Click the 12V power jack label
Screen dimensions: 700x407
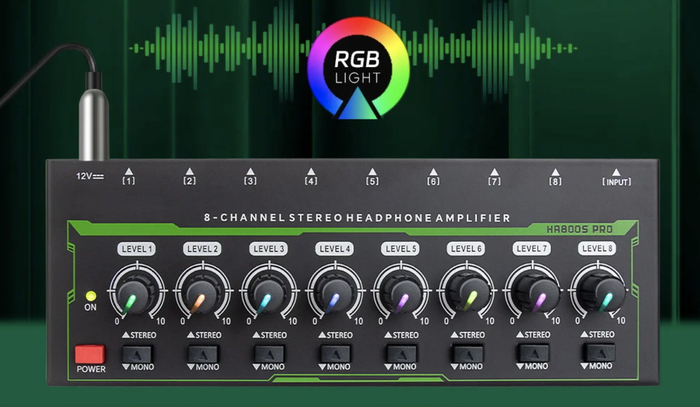[x=89, y=176]
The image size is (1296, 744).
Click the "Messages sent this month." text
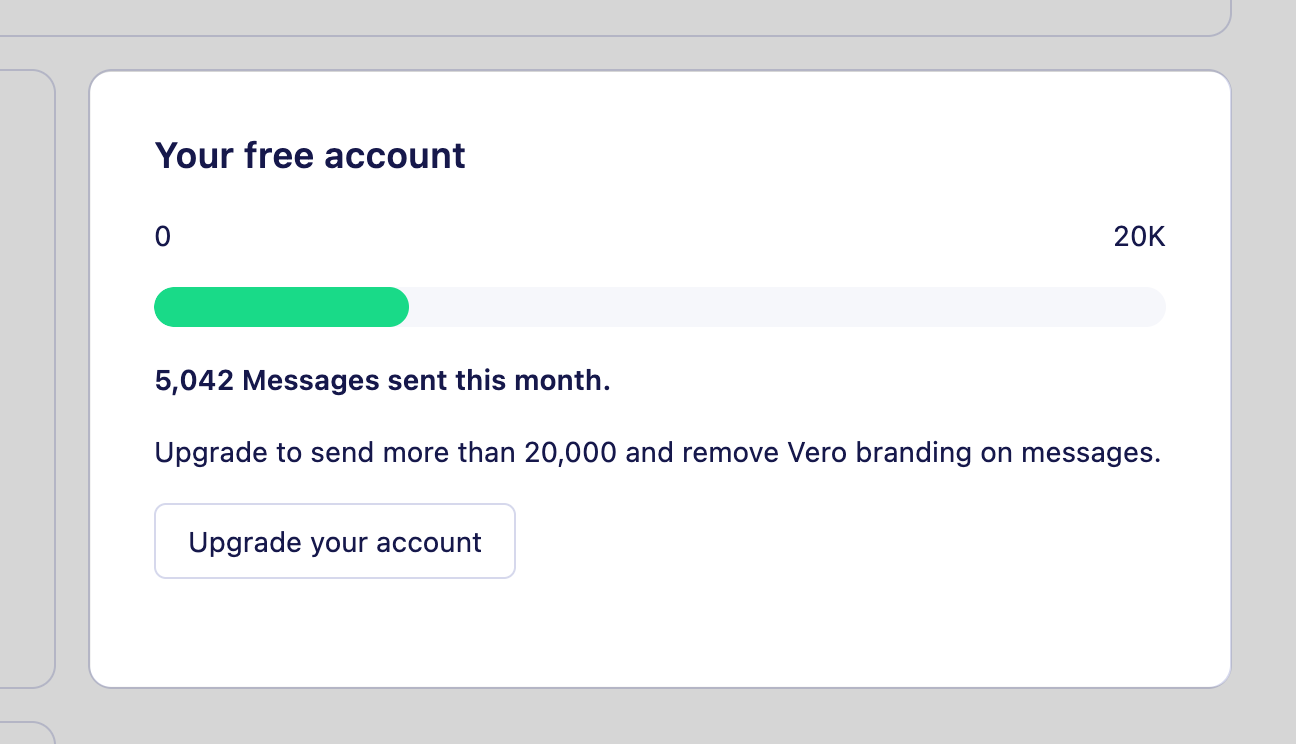[426, 381]
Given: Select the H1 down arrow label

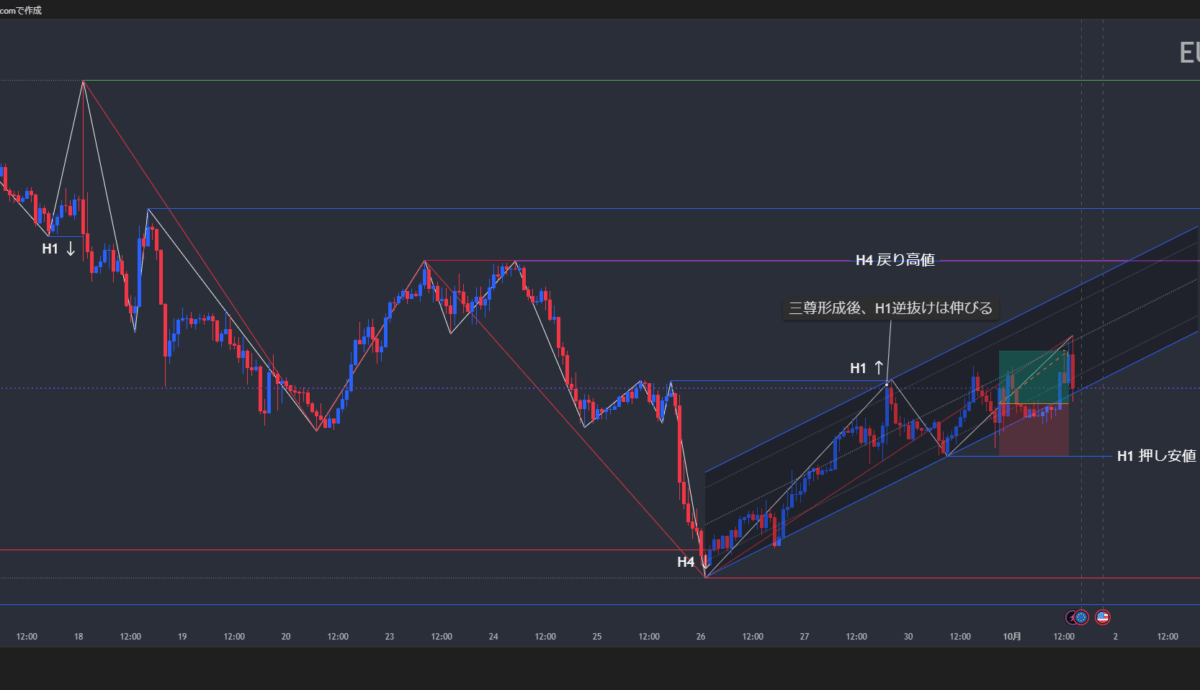Looking at the screenshot, I should [x=59, y=249].
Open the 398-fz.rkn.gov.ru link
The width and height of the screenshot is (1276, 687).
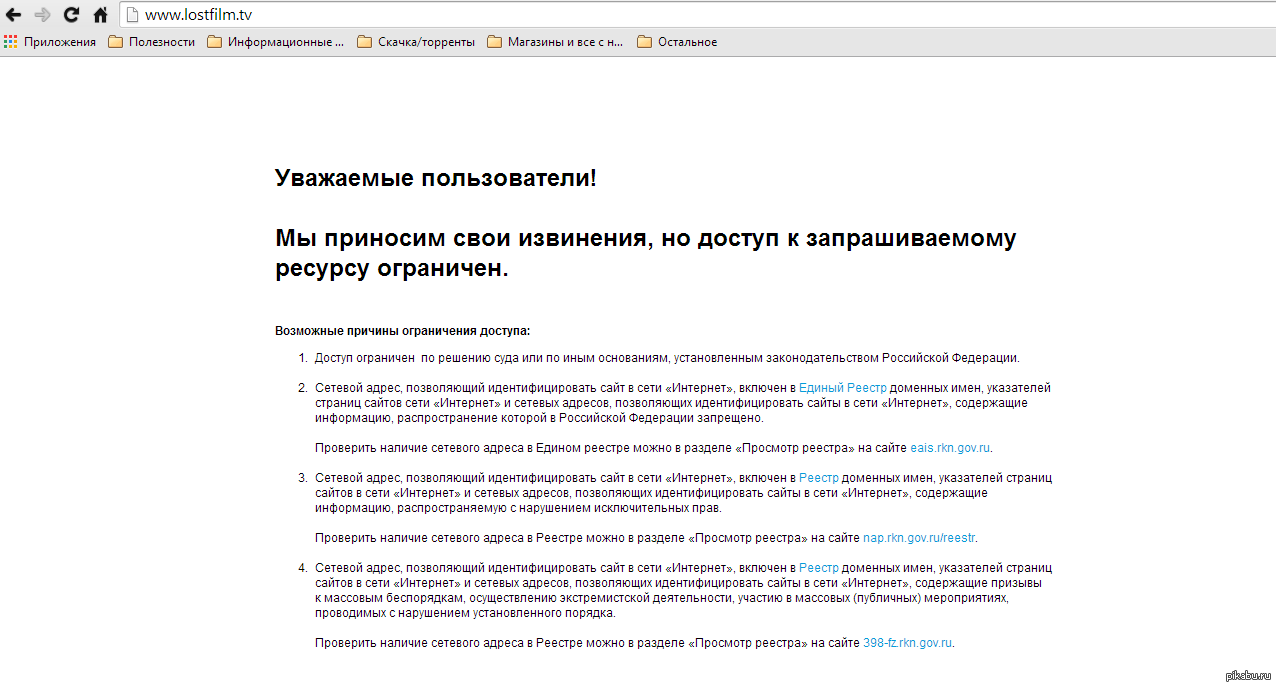pyautogui.click(x=907, y=643)
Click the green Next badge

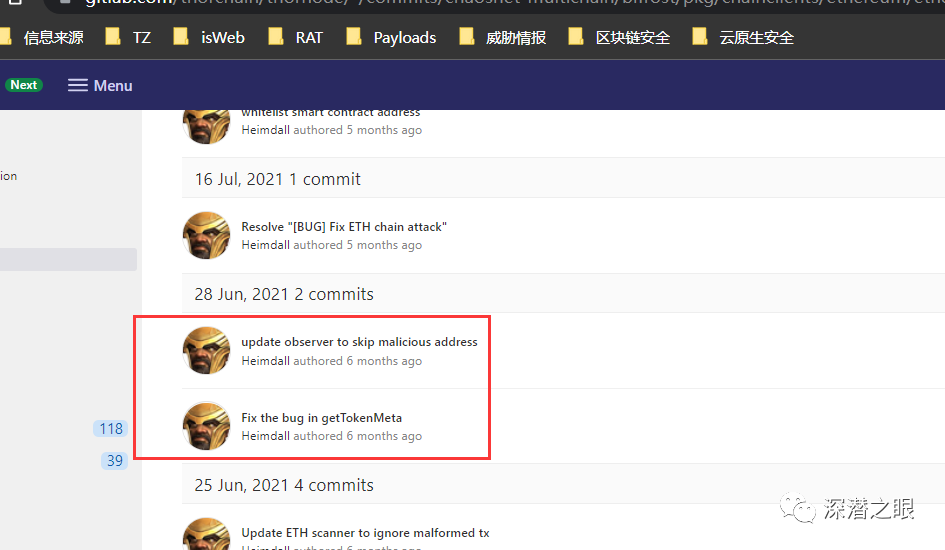pos(24,85)
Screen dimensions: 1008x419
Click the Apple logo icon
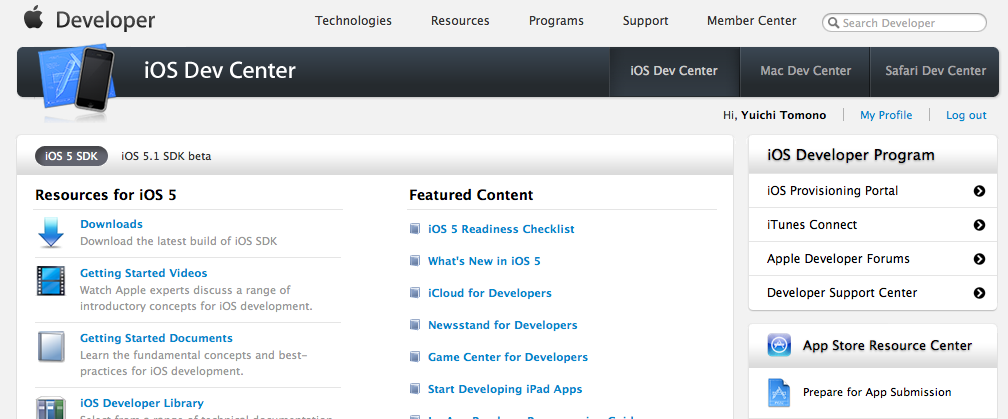(34, 17)
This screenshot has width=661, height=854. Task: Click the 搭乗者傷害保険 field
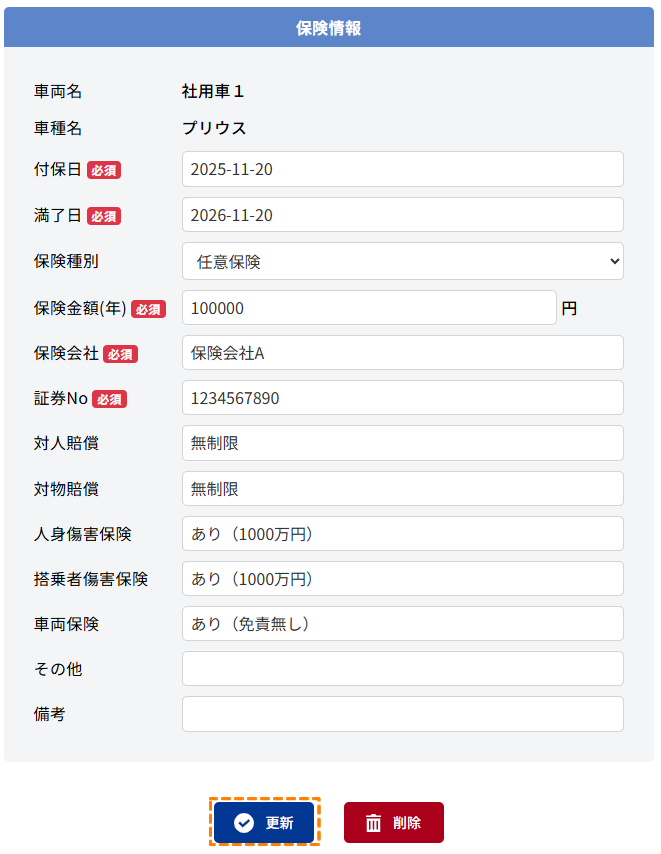point(402,579)
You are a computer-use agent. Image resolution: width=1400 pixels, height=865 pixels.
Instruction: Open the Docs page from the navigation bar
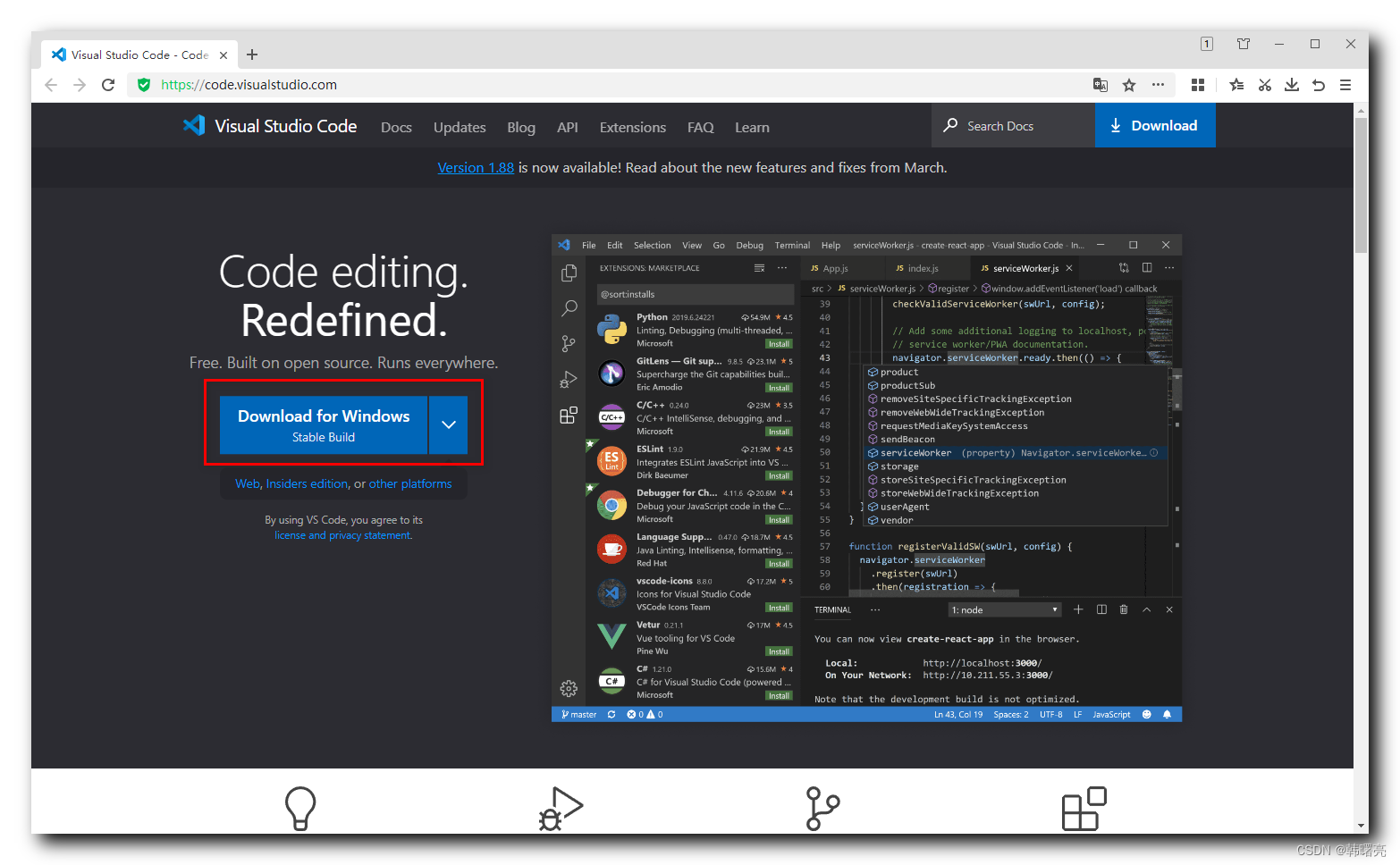click(396, 127)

WORK TO BE COMPLETED:
Reproduce exactly and only the lines from the one with "Click the green Next badge" through the last entry, both included, excluding every picture.

SOLUTION FOR THIS EXERCISE:
Click the green Next badge

pos(24,85)
Screen dimensions: 1008x419
Click the Apple logo icon
(34, 17)
This screenshot has width=661, height=854. Task: Click the 搭乗者傷害保険 field
point(402,579)
You are a computer-use agent. Image resolution: width=1400 pixels, height=865 pixels.
Instruction: Open the Docs page from the navigation bar
click(396, 127)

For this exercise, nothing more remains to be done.